Register for the iXsystems Community to get an ad-free experience and exclusive discounts in our eBay Store.
Resource icon

Sync writes, or: Why is my ESXi NFS so slow, and why is iSCSI faster?

jgreco

Resident Grinch
Moderator
Joined
May 29, 2011
Messages
13,759
This post is not specific to ESXi, however, ESXi users typically experience more trouble with this topic due to the way VMware works.

When an application on a client machine wishes to write something to storage, it issues a write request. On a machine with local storage, this involves talking to the hard drive HBA and issuing a command to write a given block to a given spot on the disk. This much should be obvious. However, we are writing to a filesystem. The filesystem contains metadata and file data. In many cases, it is very important to the stability of the filesystem that metadata be updated in a careful and thoughtful manner, because if it isn't, and there's a crash or power loss, it could render the filesystem unstable, unusable, and even unrecoverable. A properly executed sync write provides assurance to the storage consumer (in this case the filesystem layer) that the requested operation has been committed to stable storage; upon completion, an attempt to read the block is guaranteed to return the data just written, regardless of any crashes or power failures or other bad events. This usually means waiting for the drive to be available, then seeking to the sector, then writing the sector... a process that can take a little time. File data blocks are typically much less important, and are usually written asynchronously by most filesystems. This means that the disk controller might have many write requests simultaneously queued up, and the controller and drive are writing them out in a convenient manner.

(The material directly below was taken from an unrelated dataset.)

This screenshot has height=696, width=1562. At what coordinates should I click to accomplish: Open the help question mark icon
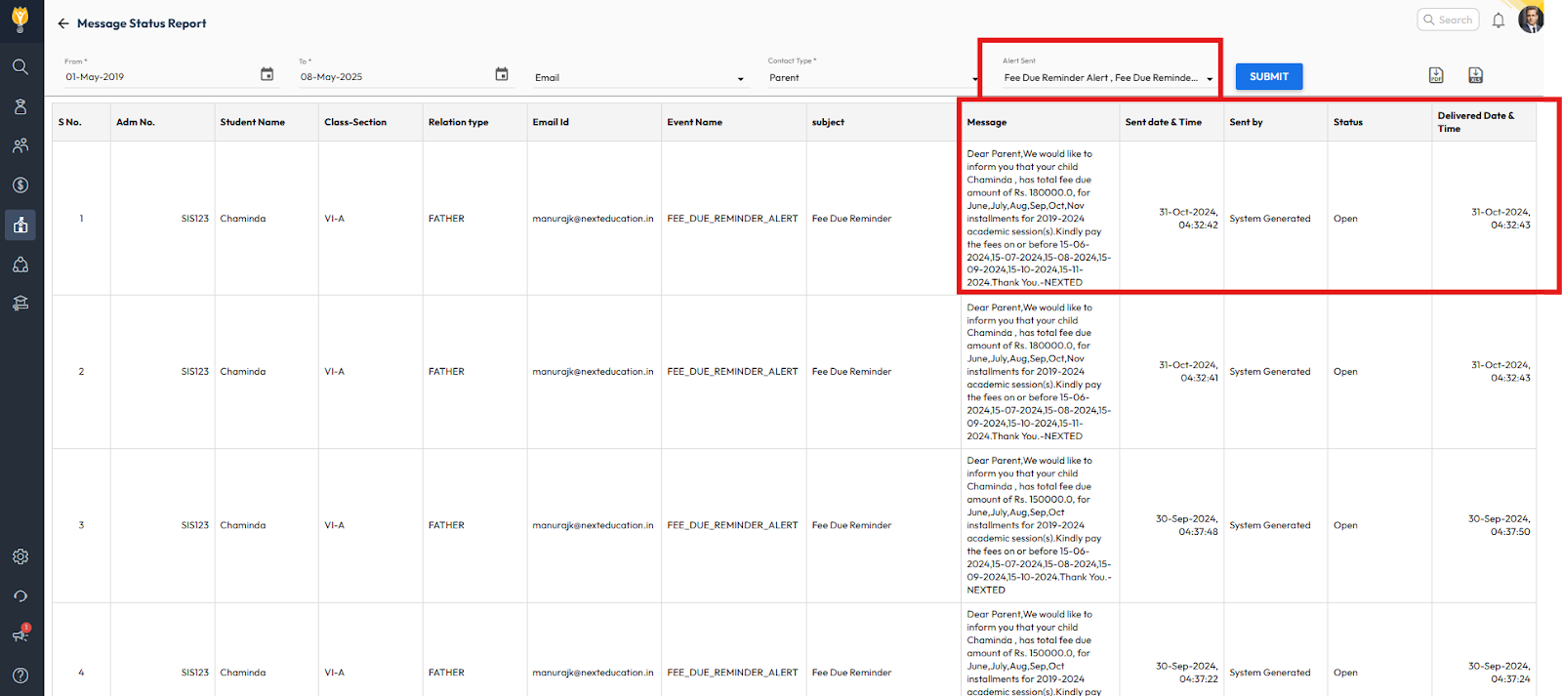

Because for the most part users are copying around data files, usually we're used to seeing throughput in MBytes/sec. Sync writes, even on a local system, are usually substantially slower.

So here's the problem. ESXi represents your VM's disk as data in a vmdk file. However, it really has no clue as to what that VM is trying to write to disk, and as a result, it treats everything as precious. In other words, VMware writes nearly everything to the datastore as a sync write. This can result in significant slowdowns. On a local host, the typical solution to the problem is to get a RAID controller with write back cache and a BBU.

The same thing happens over the network. VMware wants writes to be committed to stable storage, because generally speaking, ESXi has no clue as to the value, importance, or other attributes of the data that your VM is attempting to write.

Now, it is important to recognize here, that VMware is actually trying to be careful and cautious with your data. Because here's the problem. Let's say your VM writes some filesystem metadata, such as, let's say, the free block table. It writes an update that indicates a bunch of blocks have been used. ESXi sends that to NAS/SAN storage. Now, let's just say that it isn't instantly committed to stable storage, and let's further pretend that at that exact moment, the NAS crashes and reboots. Upon recovery, you now have a functioning NAS again - but the NAS storage is showing those blocks are free and available. Eventually, the VM may try to write to those blocks again. Catastrophe.

So VMware's solution is to make sure writes are flagged as sync. Basically they hand the problem over to the storage subsystem, which is, in their defense, a fair thing to do. A lot of NAS devices cope with this by turning on async writes. You can do this, but then you become susceptible to damage from a crash or power loss... the very thing VMware was trying to protect you from.

So.

ZFS stinks at sync writes. Much of what ZFS does is geared towards moving around massive quantities of data on large systems quickly. There are layers of buffering and caching to increase performance. A sync write basically causes ZFS to have to flush a lot of things before it would prefer to. To partially address this, ZFS has a feature called ZIL, the ZFS Intent Log, that allows the system to make a log of sync writes to the pool a little more quickly (and then it can update the pool as part of the normal and efficient transaction group write process). That's still not all that fast, so ZFS includes the capability to split the ZIL off on a separate device, called a SLOG, which can be a fast SSD. With a SSD for SLOG, ZFS can perform fairly well under a sync write load.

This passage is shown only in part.